Он напрягается, а баба стонет, двигая головой еще быстрее, она хочет, чтобы он снова начал двигаться.
– Это из-за Энни Джонс?
– Это из-за того, что ты ебаный насильник. – Я наклоняюсь ближе к уху. – Как насчет того, чтобы я засадил тебе рукоять ножа в жопу и выбил из тебя хоть каплю эмпатии, пока ты трахаешь в рот эту шалаву?
Мгновением позже я блокирую его шею рукой, вонзаю клинок в его джинсы и с силой распарываю ткань вниз, обнажая задницу. Перехватываю нож за лезвие в перчатке, переворачивая его, и провожу рукоятью по шву между его мясистых, волосатых ягодиц. Он дергается, пытаясь уйти от металла, а баба стонет, то ли от испуга, то ли от возбуждения.
Я сжимаю руку на его горле и снова переворачиваю нож.
– Аккуратнее, сука, – говорю я, вдавливая острие клинка между его ягодиц. – Ты же не хочешь, чтобы моя рука дернулась и порезала тебя. А теперь будь хорошим мальчиком и продолжай трахать ей рот. Не заставляй ее работать ради этого.
Я ухмыляюсь, зная, что каждый из его инстинктов умоляет его отпрянуть от лезвия у самой жопы, но если он поддастся, то все будет только хуже. А значит, ему придется делать наоборот.
Руки бабы добираются до его задницы, ногти вонзаются в кожу. Я отступаю на шаг и чуть направляю ее ладони к его щелке.
– Засунь пальцы ему в жопу, – говорю я глухо, с той интонацией, от которой у девушек все время вспыхивает пониже живота. Она стонет, услышав мой голос, и послушно выполняет приказ. Я медленно вынимаю клинок, освобождая место для ее пальцев.
– Только попробуй дернуться, Райнер, – предупреждаю, отступая еще на шаг, чтобы насладиться зрелищем. Достаю телефон, нажимаю «запись».
– О, пацаны в чатах охуеют, когда это увидят.
Баба дразнит его, сначала одним пальцем, потом двумя, проникая все глубже, пока моя добыча упирается руками в стену перед собой, хрипит, как зверь, и долбит ей лицо. Он скулит, ненавидя себя за то, что почти кончил, пока его унижают перед камерой. Моей камерой. Чтобы все его грязные дружки увидели это.
– Мой брат тебя за это порвет, мразь, – выдыхает он. Он не видит моей хищной усмешки, но, блядь, я уверен, он ее слышит.
– Твой брат все равно придет за мной. Без разницы, что я с тобой сделаю.

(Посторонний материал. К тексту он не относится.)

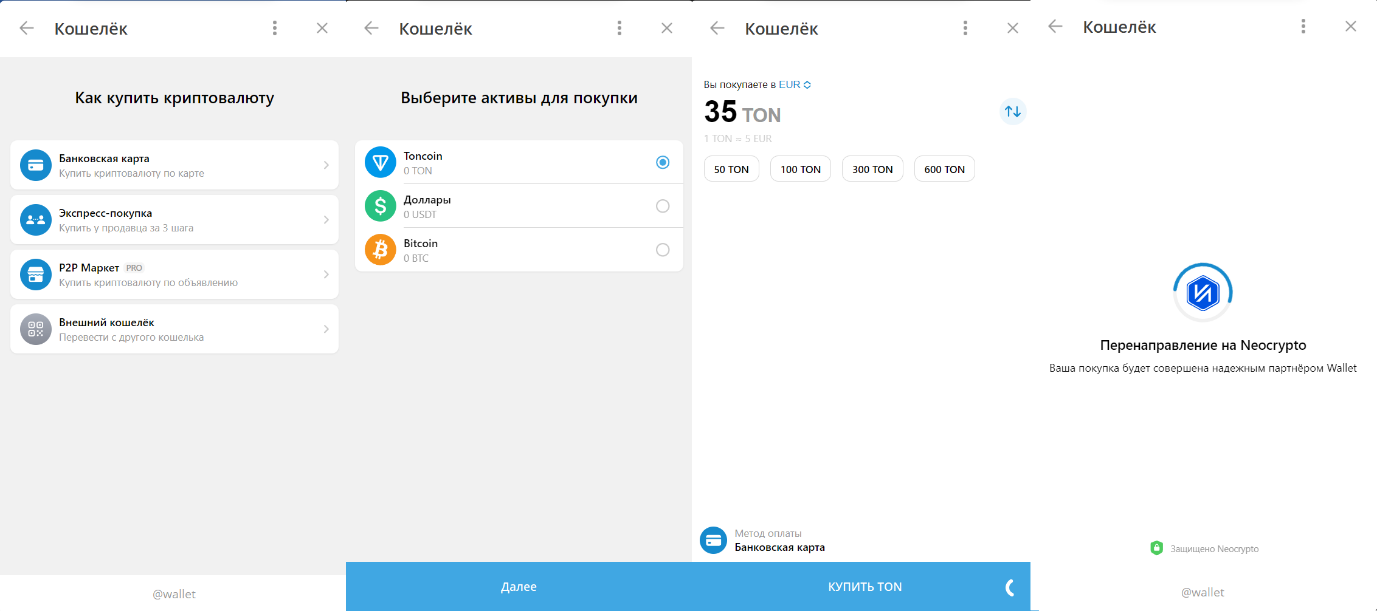
Task: Select the Toncoin radio button
Action: click(x=661, y=161)
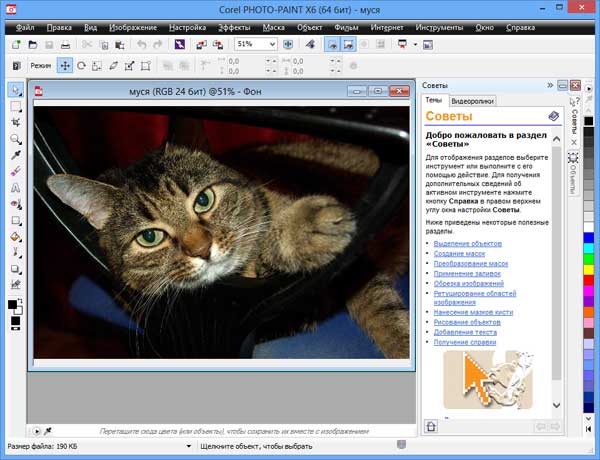Select the Text tool
Image resolution: width=600 pixels, height=460 pixels.
coord(16,187)
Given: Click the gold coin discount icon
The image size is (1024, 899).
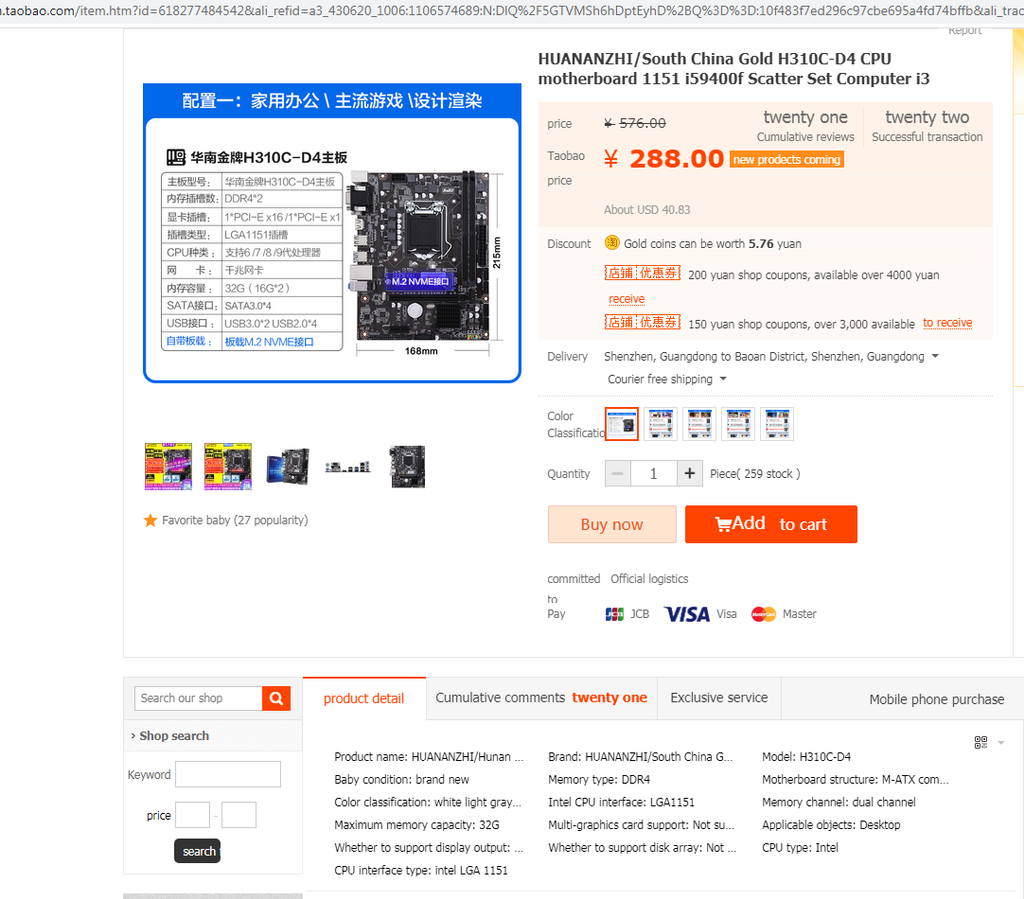Looking at the screenshot, I should tap(612, 243).
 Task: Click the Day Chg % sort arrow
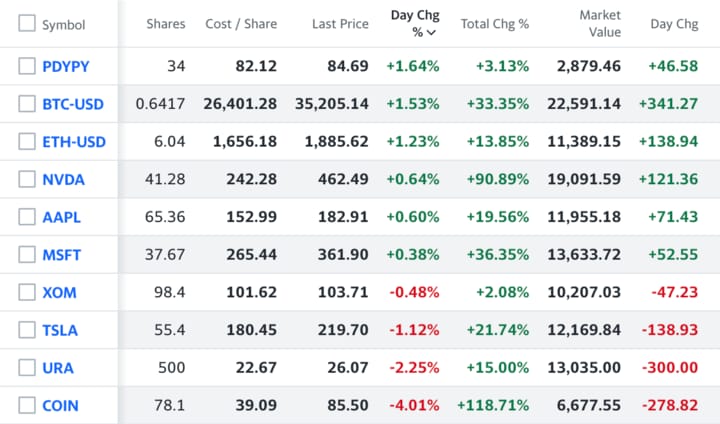pos(431,32)
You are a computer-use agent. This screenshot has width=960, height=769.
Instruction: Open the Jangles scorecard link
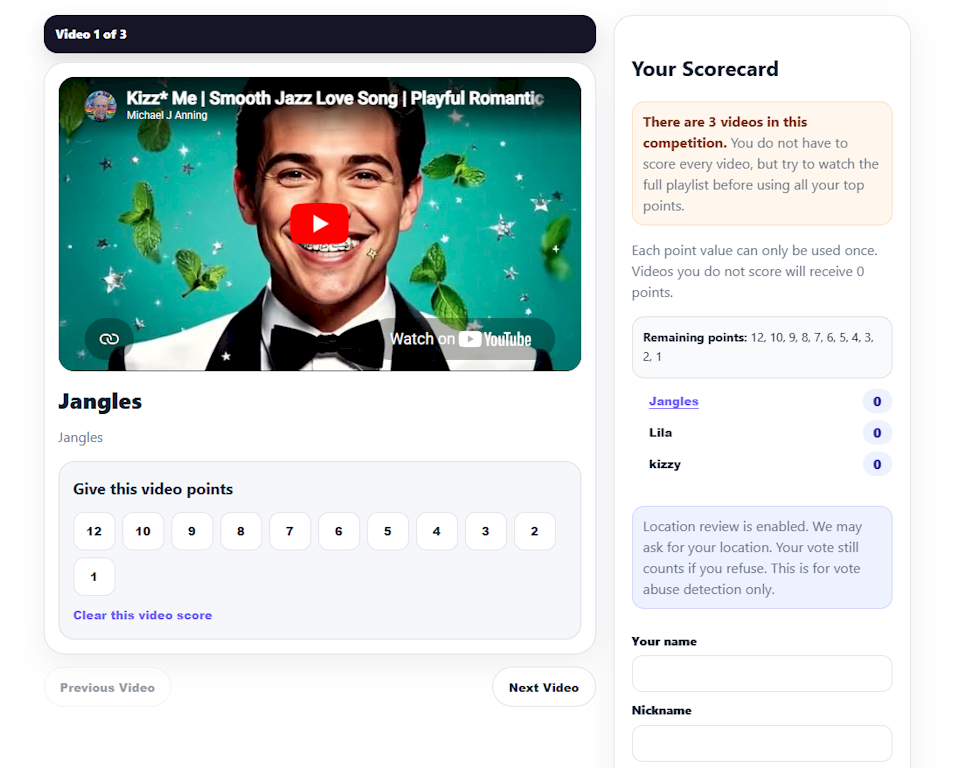(673, 402)
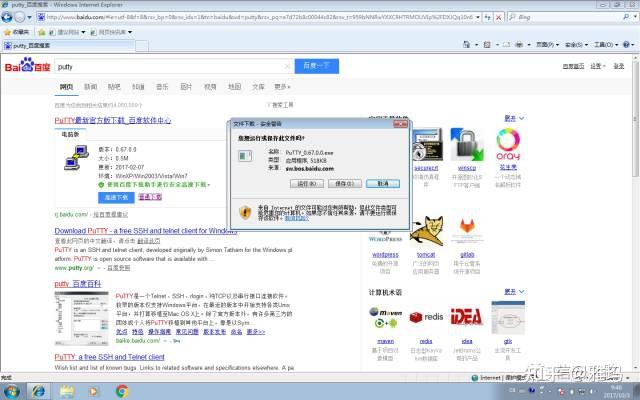Open the Download PuTTY search result link
The width and height of the screenshot is (640, 400).
[x=146, y=231]
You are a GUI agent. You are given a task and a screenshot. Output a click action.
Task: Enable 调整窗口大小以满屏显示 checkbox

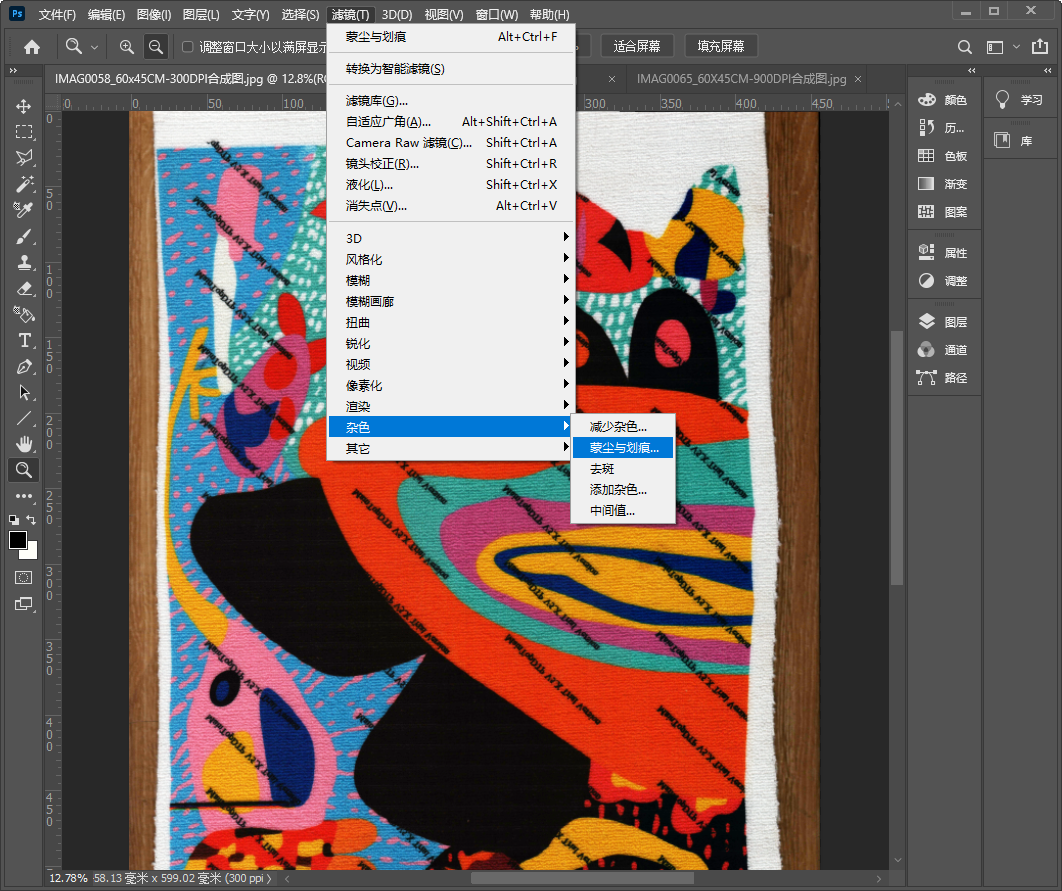(188, 46)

– Не надо, Джангл-Снейк3, прошу, – выдавливает он, достаточно сообразительный, чтобы не называть меня по имени. – Не надо так… Я больше не буду за ней охотиться, клянусь.
– Этого мало, кобель.
– Все что угодно, – захлебывается он, пока пальцы бабы продолжают терзать его задницу.
– Ты поможешь мне выследить остальных. До того, как они доберутся до нее. Дашь им понять, что она вне игры.